Last Friday, my brother who is pursuing CA asked for help. At his firm he was assigned to perform physical verification of assets for a company.

The work was huge. We had to travel around the city verifying assets, taking pictures of them, and recording their coordinates, along with a map snapshot overlaid on the image.

See the reference image.
The Problem

I tried several apps from the app store for this task. Most of them simply didn’t work properly. After trying a few, I finally found one that actually worked.

Unfortunately, it bombarded me with ads for virtually every click.

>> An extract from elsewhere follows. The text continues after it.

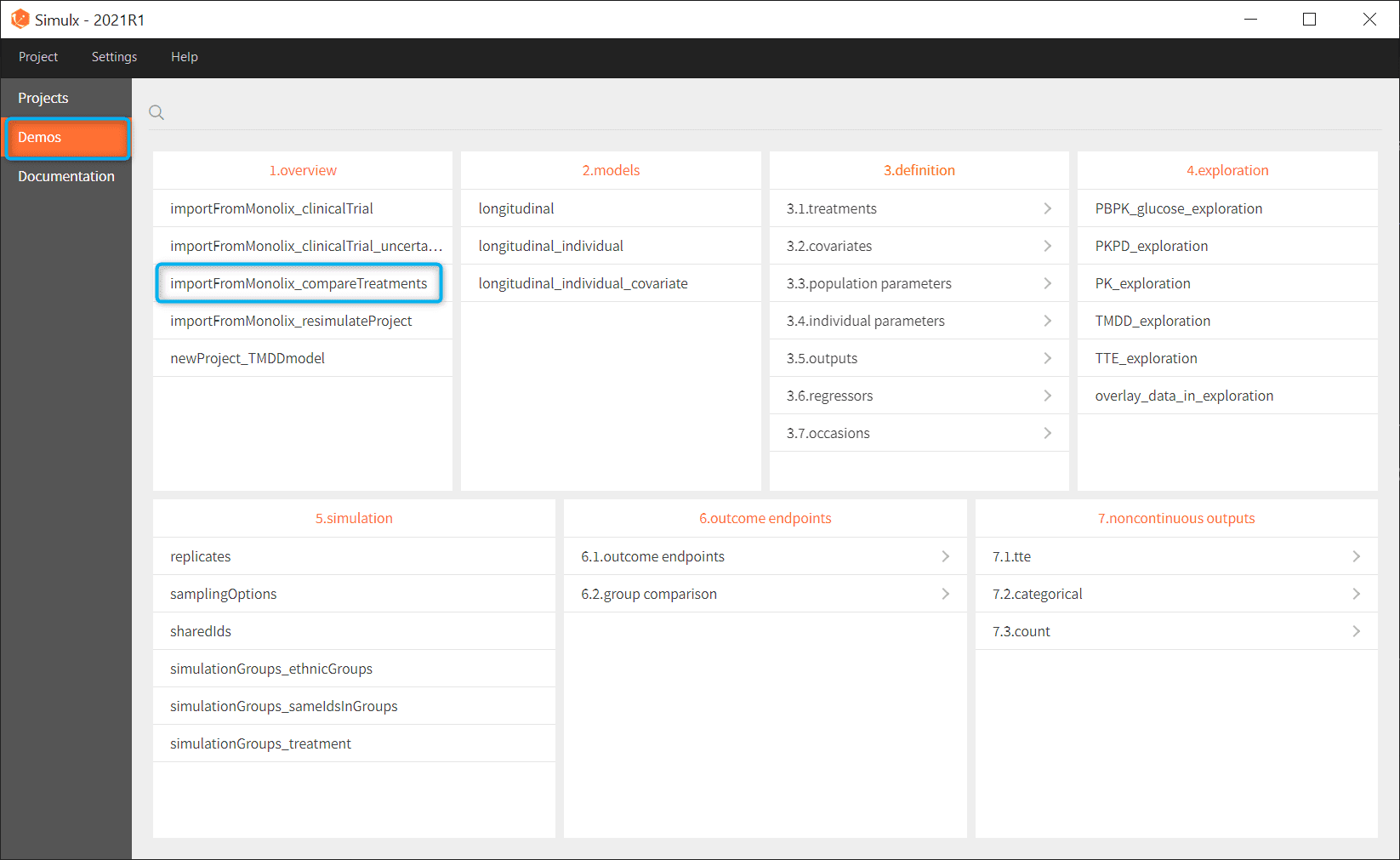The width and height of the screenshot is (1400, 860).
Task: Open importFromMonolix_compareTreatments demo
Action: coord(299,283)
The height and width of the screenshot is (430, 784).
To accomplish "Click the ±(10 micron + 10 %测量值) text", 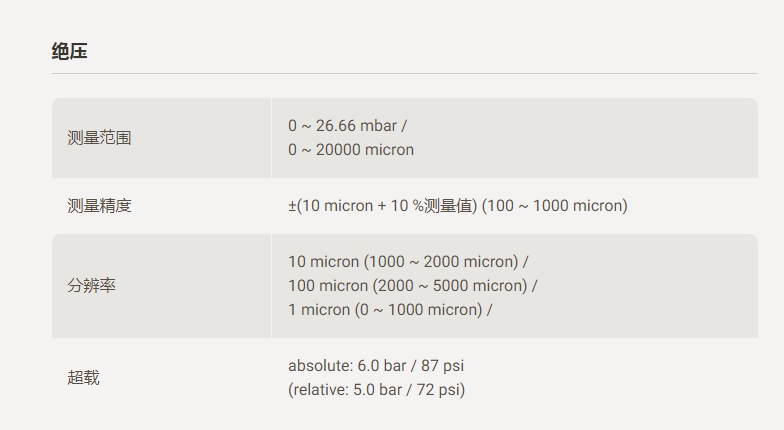I will coord(382,206).
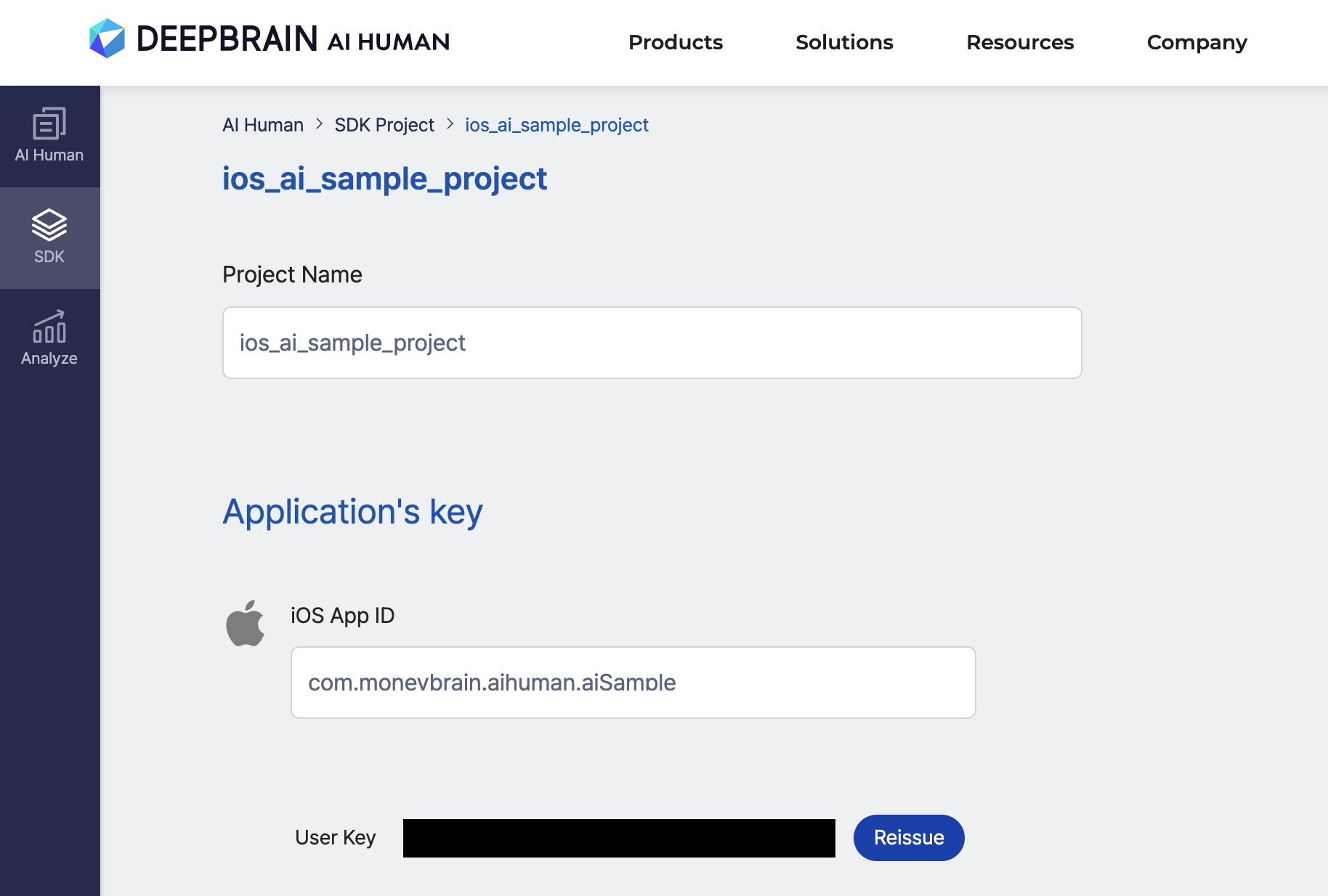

Generally, I don’t mind ads in free apps. If you’re offering something for free and monetizing through ads, that’s fair. But there’s a limit. Ads should not hinder the core functionality of the product you’re monetizing.

(What Microsoft is doing with their OS lately is a good example of crossing that line.)
The Solution

Even though I had to use the app for the entire day, the experience annoyed me enough that I decided to build my own version.
Become a Medium member

The goal was simple: an app that lets you take images with additional information attached, like coordinates and a map overlay.

I had previously learned React Native for a freelance project. Since I also needed the app to run on both iOS and Android, it was the obvious choice.

I managed to get a working prototype ready within an hour. After a few fixes and some small improvements, we had a usable prototype.

The app uses no external APIs, and most importantly, it does not play ads every time you touch the screen.

I used Claude and Gemini to help build it.
Some Pinch of Salt

While the app does the job, it currently uses the expo-camera library to capture images. The image quality is honestly not great.

But for a prototype, I’m satisfied.
Next Step

I’m thinking of publishing the app and spending about a week improving it so it can become a proper competitor to similar apps on the App Store and Play Store.
Conclusion

Even though a lot of software development has become commoditized, there are still apps with terrible user experiences dominating certain niches.

That’s honestly a bizarre situation.